+++ Given data +++

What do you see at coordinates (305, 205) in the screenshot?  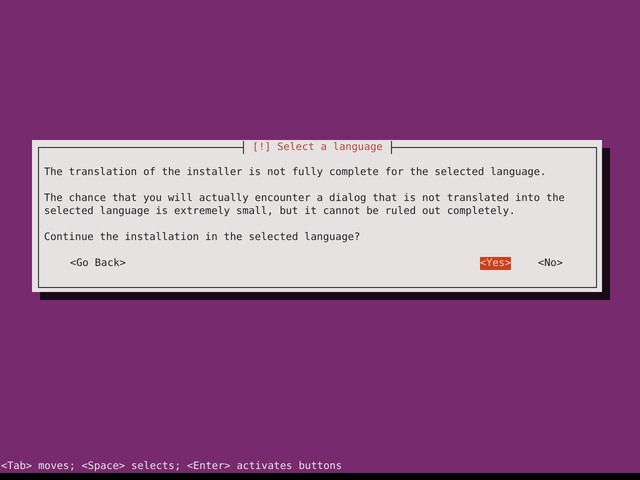 I see `dialog-message: The chance that you will actually encounter a dialog that is not translated into the selected language is extremely small, but it cannot be ruled out completely.` at bounding box center [305, 205].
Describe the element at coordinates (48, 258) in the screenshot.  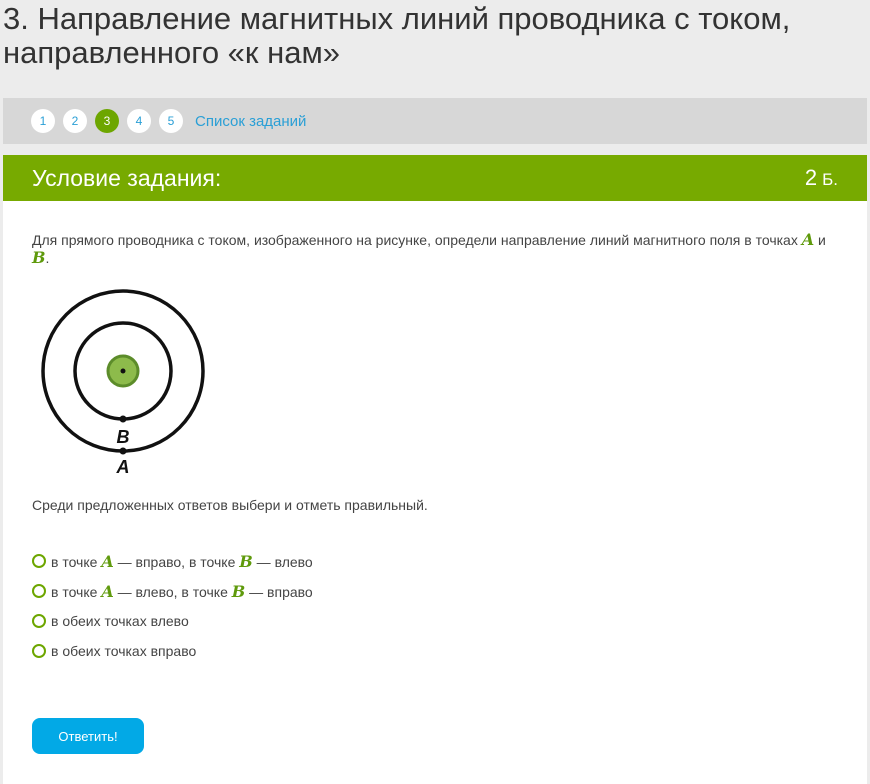
I see `problem-text-end: .` at that location.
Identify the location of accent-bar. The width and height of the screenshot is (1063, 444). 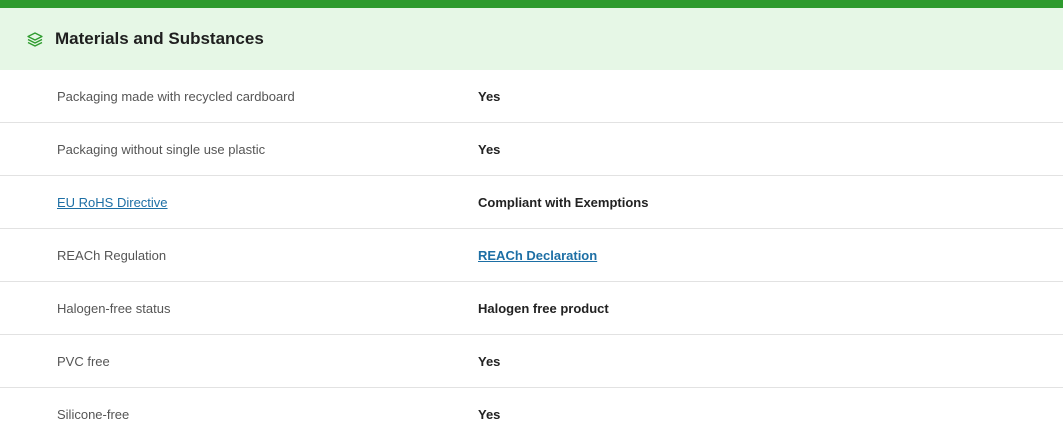
(532, 4).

+++

* Problem to work on *
Render the stretch of the data from the line containing "Identify the location" through the end of the data as a two-column CSV with the headers input and output. Give one row for each input and its output, with each value in a single quoted field, line breaks replaced by spaces, and the pictures left out.

* Worked solution *
input,output
"Identify the location of accent-bar. The width and height of the screenshot is (1063, 444).","(532, 4)."